Next up for patterns: type patterns in switch

Brian Goetz brian.goetz at oracle.com
Tue Aug 11 13:57:36 UTC 2020


> - i don't think that framing the problem we have in term of null 
> haters / null friends is productive.

It may not be productive, but it is one of the elephants in the room.  
Some people sometimes take a hostile view of null ("We should prevent 
stream elements from being null!"), and, while this is often motivated 
by the best of intentions, it is a bias we need to be aware of.

> - match :: (Pattern t) u -> Maybe t, the railway design pattern as 
> coined by Scott Wlaschin[1],  means that __each__ matcher is able to 
> decide what to do with null, so it's a more lax model as the one we 
> are working on.

Seems like exactly the model we are working on.  Some patterns can match 
null (total type patterns, any patterns, null constant pattern) and some 
cannot (deconstruction patterns, non-null constant patterns.)  
Eventually, there will be a way to write patterns in Java code (e.g., 
deconstruction patterns for arbitrary classes), but we can still make 
the "null OK / null not OK" decision for these entire categories at 
once, so humans and compilers can reason about them.

> There is a way to see a switch as a cascade of instanceof and to allow 
> null,

Herein lies danger, as both `switch` and `instanceof` have pre-existing, 
somewhat accidental null opinions.  But I agree that it is a good goal 
that switches and if-else chains of instanceof tests on the same target 
be refactorable to each other to the extent possible.

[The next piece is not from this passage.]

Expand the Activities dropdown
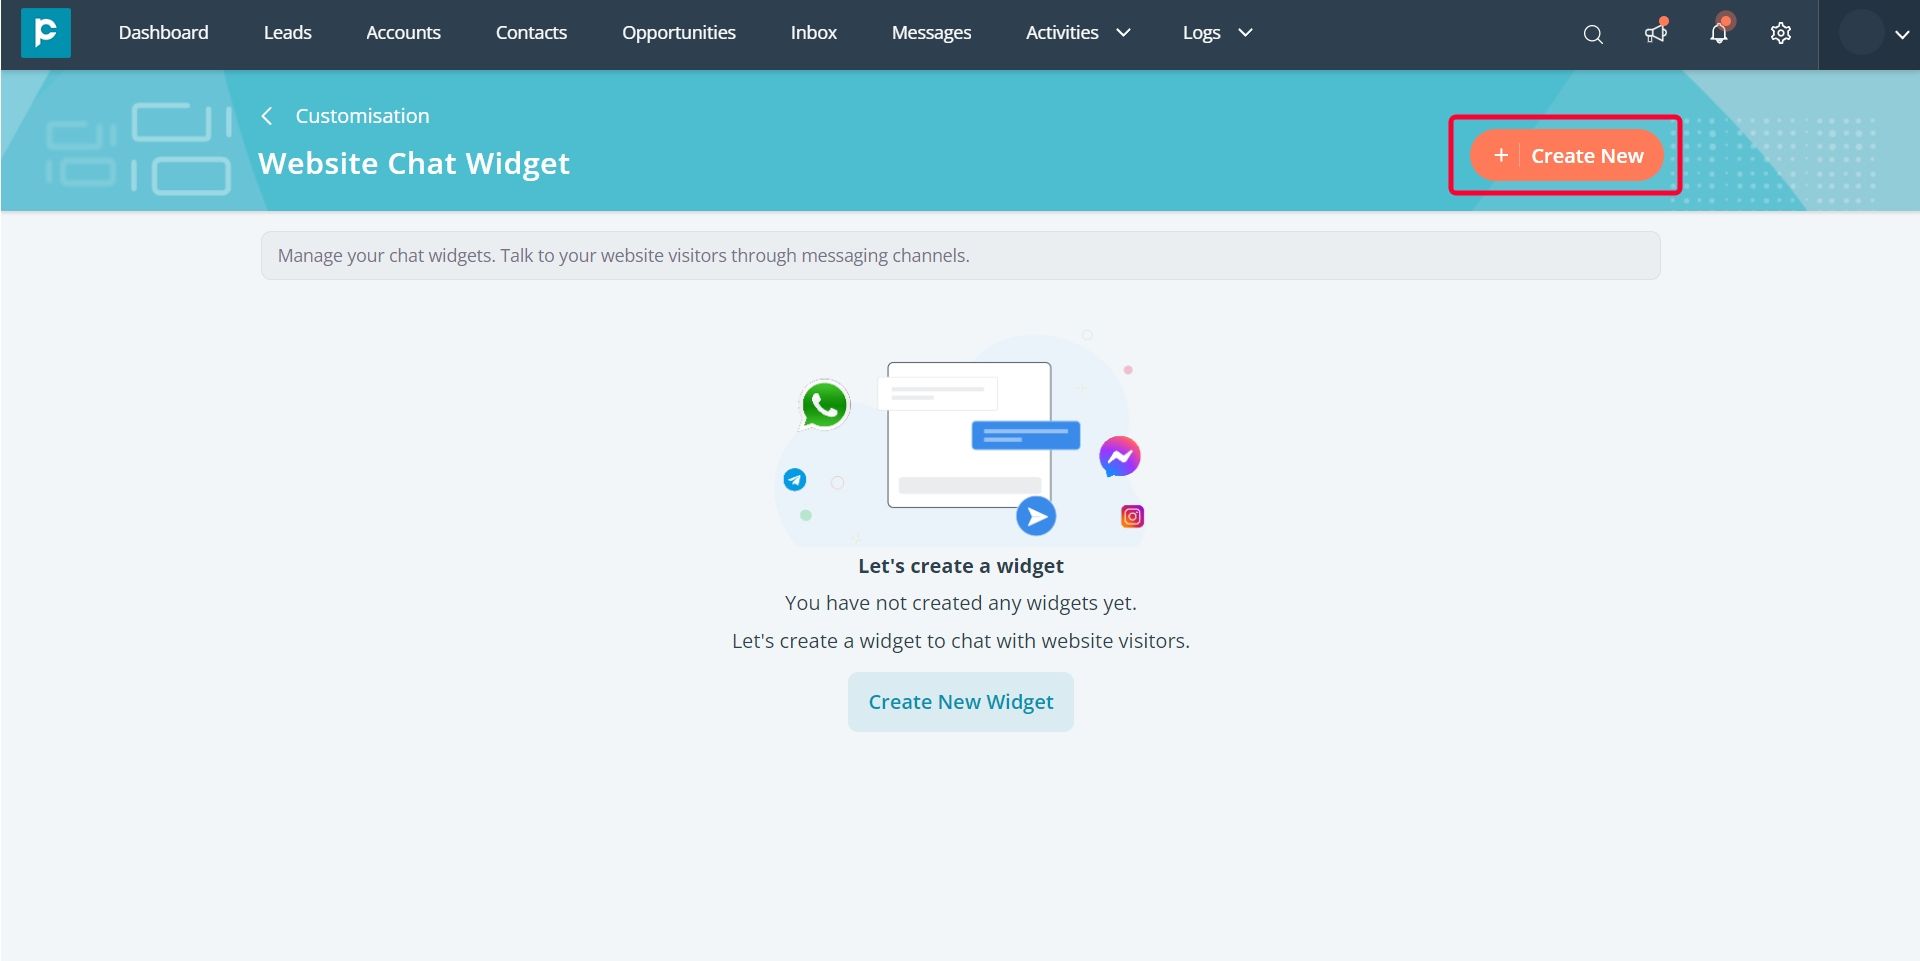The image size is (1920, 961). pos(1076,32)
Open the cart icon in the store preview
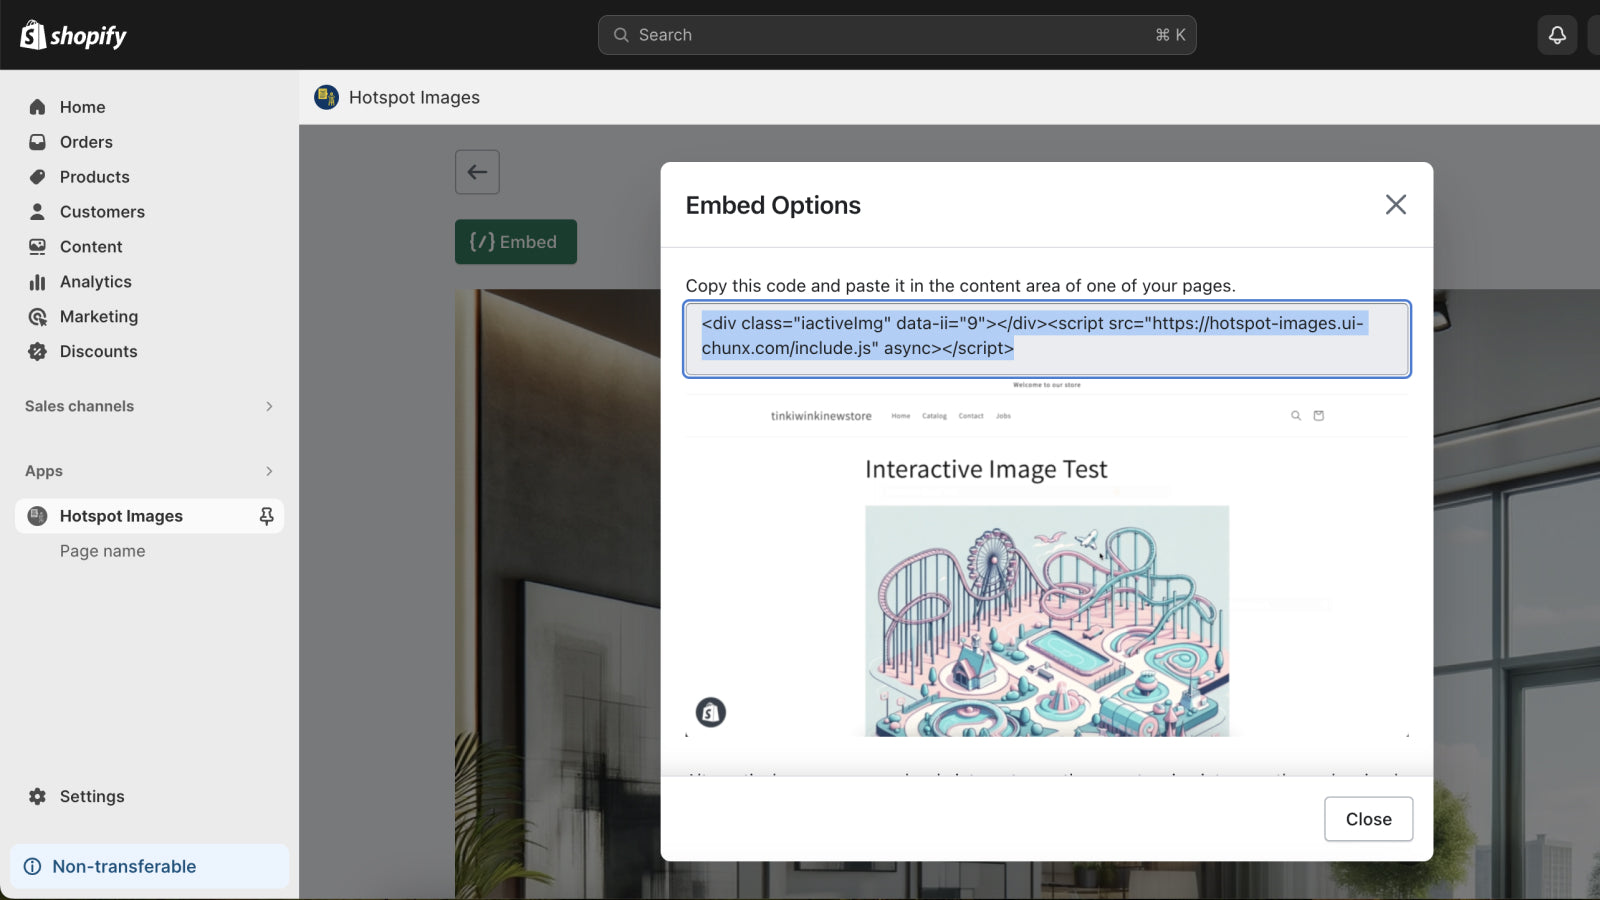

> This is almost the same semantics as the one you are proposing but 
> instead of the notion of totality, being the last case is enough to 
> accept null.

... but what if the switch isn't total?  I can have

     switch (o) {
         case Integer i: ...
         case String s: ...
         // no default, no total pattern
     }

and it would be quite surprising to randomly shove nulls into the last 
case.  This would prevent the cases from being reordered even though 
they have no dominance ordering.  The reason the last case is special in 
the examples we've given so far is ... wait for it ... THEY ARE TOTAL.  
It would be a compiler error to have any more cases after them.  They 
are intrinsically catch-alls.

> I prefer this semantics, because it's local, the last case allows 
> null, it doesn't depends on the type of v or the relationship between 
> A and B.

This proposal seems entirely motivated by "let's have a really simple 
rule", rather than based on principles of what actually should happen in 
real programs or what programs should be expressible.  And, regardless 
of motivation, it is surely the wrong answer.